__EXERCISE DETAILS__.
Pick up the MPIRE package overview below right after its final sentence and write the next part.

__EXTRACTED TEXT__.
A Python package for easy multiprocessing, but faster than multiprocessing

Overview

MPIRE (MultiProcessing Is Really Easy)

Build status Docs status

MPIRE, short for MultiProcessing Is Really Easy, is a Python package for multiprocessing, but faster and more user-friendly than the default multiprocessing package. It combines the convenient map like functions of multiprocessing.Pool with the benefits of using copy-on-write shared objects of multiprocessing.Process, together with easy-to-use worker state, worker insights, and progress bar functionality.

Full documentation is available at https://slimmer-ai.github.io/mpire/.

Features

  • Faster execution than other multiprocessing libraries. See benchmarks.
  • Intuitive, Pythonic syntax
  • Multiprocessing with map/map_unordered/imap/imap_unordered functions
  • Easy use of copy-on-write shared objects with a pool of workers
  • Each worker can have its own state and with convenient worker init and exit functionality this state can be easily manipulated (e.g., to load a memory-intensive model only once for each worker without the need of sending it through a queue)

__GIVEN MATERIAL__.

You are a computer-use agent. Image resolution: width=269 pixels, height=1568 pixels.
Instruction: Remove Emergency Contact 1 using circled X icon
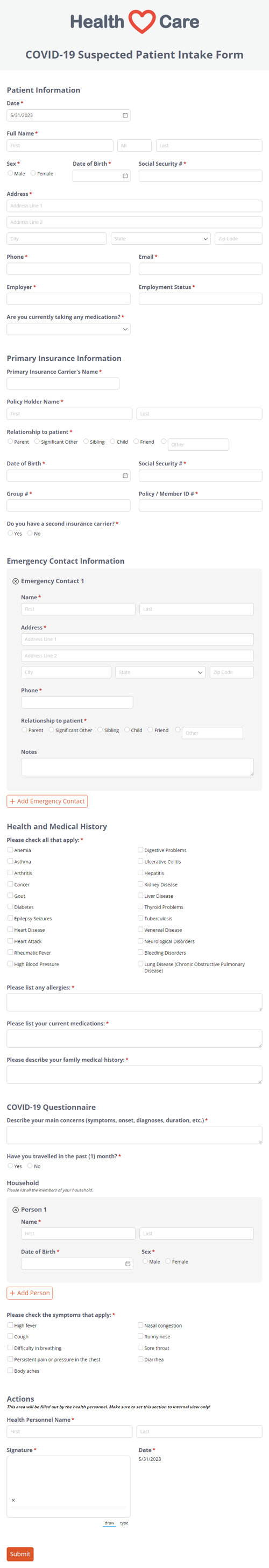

__EXERCISE RESULT__.
  • Progress bar support using tqdm
  • Progress dashboard support
  • Worker insights to provide insight into your multiprocessing efficiency
  • Graceful and user-friendly exception handling
  • Automatic task chunking for all available map functions to speed up processing of small task queues (including numpy arrays)
  • Adjustable maximum number of active tasks to avoid memory problems
  • Automatic restarting of workers after a specified number of tasks to reduce memory footprint
  • Nested pool of workers are allowed when setting the daemon option
  • Child processes can be pinned to specific or a range of CPUs
  • Optionally utilizes dill as serialization backend through multiprocess, enabling parallelizing more exotic objects, lambdas, and functions in iPython and Jupyter notebooks.

Installation

Note

MPIRE currently only supports Linux based operating systems that support 'fork' as start method. Support for Windows is coming soon.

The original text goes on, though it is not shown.